Es gibt Spiele, die man, ohne ihre Regeln zu beherrschen, nicht spielen kann. Schach ist so ein Spiel. Und es gibt Spiele, die daraus bestehen, ihre Regeln erst herauszufinden. Dazu gehört Antichamber.
Vor einem liegt eine Escher-artige Umgebung, die aus Tunneln, Räumen und Schächten besteht, durch die man hindurch finden muss. Der Ausgang ist bekannt, der Weg dorthin jedoch nicht. Die Optik ist sehr minimalistisch, sie besteht aus geometrischen Gebilden und starken Farbkontrasten.
Schnell wird klar, dass die Navigation durch Räume in Antichamber ihren eigenen Regeln folgt. Man begibt sich an einen Ort, an dem physikalische Gesetze existieren, die in der echten Welt unmöglich sind. Der Entwickler selbst beschreibt die Spielwelt als „nicht-euklidische Geometrie“. So kann es vorkommen, dass man einen Raum verlässt und wenn man wieder zu ihm zurückkehren möchte, eine völlig unbekannte Kammer vor einem liegt. Der ursprüngliche Raum ist verschwunden. Regelmäßig fällt man beim Spielen unerwartet durch Böden oder kann durch eine auf den ersten Blick solide Wand hindurch laufen.

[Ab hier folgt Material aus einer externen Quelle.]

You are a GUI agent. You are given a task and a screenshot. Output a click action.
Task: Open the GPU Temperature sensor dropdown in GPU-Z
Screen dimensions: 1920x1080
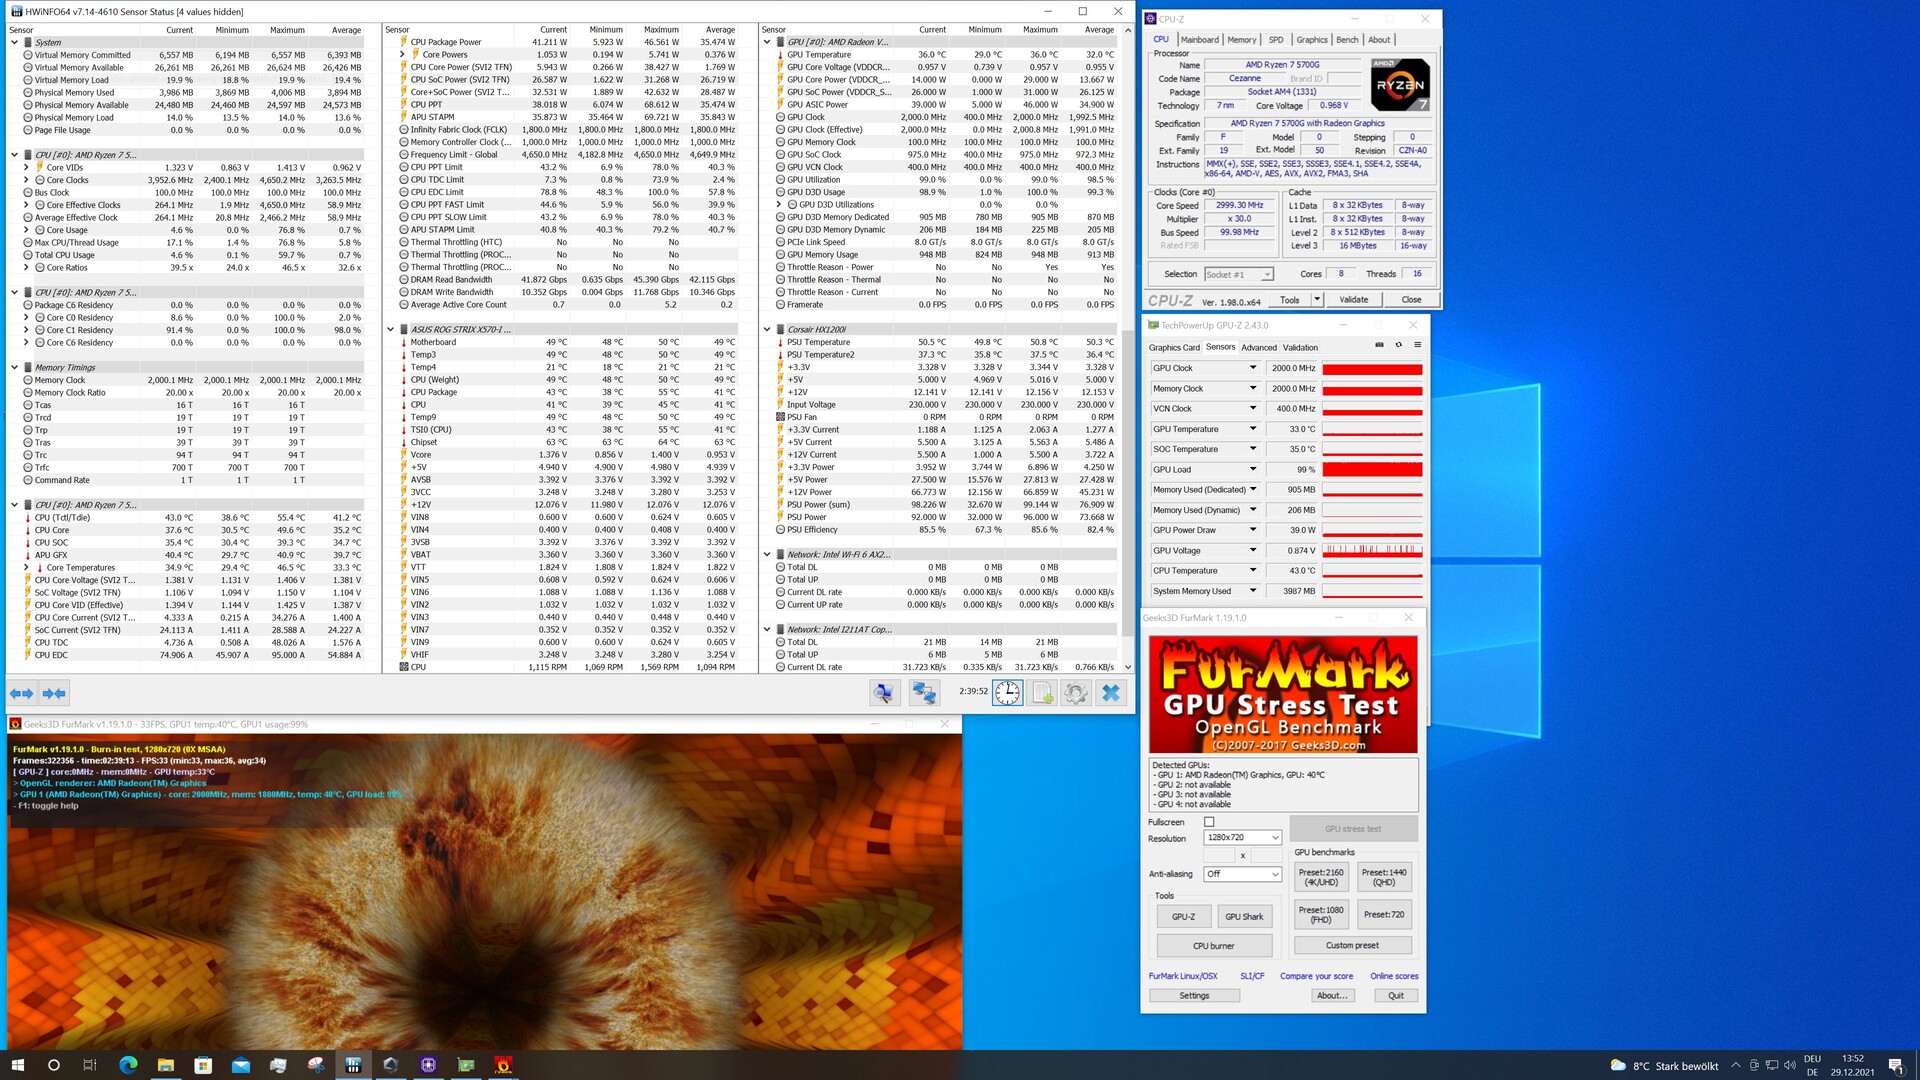pyautogui.click(x=1252, y=429)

Die Welt durchschreitet der Spieler in der First-Person-Perspektive. Es erfordert viel Verstand und Rätselgeschick, um herauszufinden, wie man durch die verwobene Welt hindurch gelangt. Als Spieler ist man dabei Forscher, der eine neue Welt beschreitet und der nie weiß, was ihn als nächstes erwarten wird. Auch wenn ein Großteil der Zeit eine Erfahrung voller Wunder und ungeahnten Wendungen ist, kann es gelegentlich auch frustrierend werden, wenn man vor scheinbar unlösbaren und damit zeitintensiven Rätseln steht. Hier ist die Balance nicht immer gut gelungen und das verleitet dazu, auf Lösungshilfen zurückzugreifen.
Im Verlauf des Spiels werden Geräte erlangt, sogenannte „Guns“, die es einem beispielsweise ermöglichen, Farbblöcke aufzusammeln, aus denen die Welt selbst besteht. Die Rätsel werden dadurch stufenweise komplexer. Die Farbblöcke können aus der Welt genommen werden und dadurch Durchgänge schaffen. Sie müssen aber auch aktiv in der Welt platziert werden, beispielsweise um Lichtschranken zu blockieren.
Antichamber gilt als ein philosophisches Spiel, welches einem nicht nur zum Nachdenken über die Rätsel, sondern über sein eigenes Leben anregen soll. Ob das immer gelingt, ist fraglich. Manch einer fühlt sich beim Spielen eher auf einem bunten Drogentrip und findet das alles „brainfuck“. Und manch anderer wird beim Spielen nur noch über die Lebensdauer seiner Maus oder Tastatur nachdenken, weil er 50 Versuche braucht, um in den Raum zu gelangen, den er durch ein Wandfenster schon sehen kann. Andererseits begegnen dem Spieler von Anfang an Weisheiten oder kryptische Aussagen auf seiner Reise.
„Every journey is a series of choices. The first is to begin the journey.“
Diese können Hinweise darauf sein, wie man sich in Antichamber zurechtfinden kann und in welche Richtung gedacht werden muss. Aus manchen dieser Statements kann man auch einen Denkanstoß mitnehmen, der über das Spiel hinaus reicht.
„Failing to succeed does not mean failing to progress.“
Das Besondere an Antichamber ist, dass es sich angenehm aus der vielfach sehr einheitlichen und standardisierten Spielewelt abhebt und den Spieler mit unkonventionellen Ideen überzeugt. Bei vielen Spielen ist bereits vor dem Kauf vorhersehbar, welches Gameplay einen erwarten wird. Antichamber schafft es, einen immer wieder zu überraschen.
Interessant ist auch die Geschichte von Antichamber, das allein vom Indie-Entwickler Alexander Bruce entwickelt wurde. Über Jahre hinweg arbeitete er an verschiedenen Prototypen, kurios dabei: ursprünglich wollte Bruce einen Snake-Klon in 3D programmieren. Erstaunlich, welche Vision sich aus dieser simplen Idee entwickelt hat.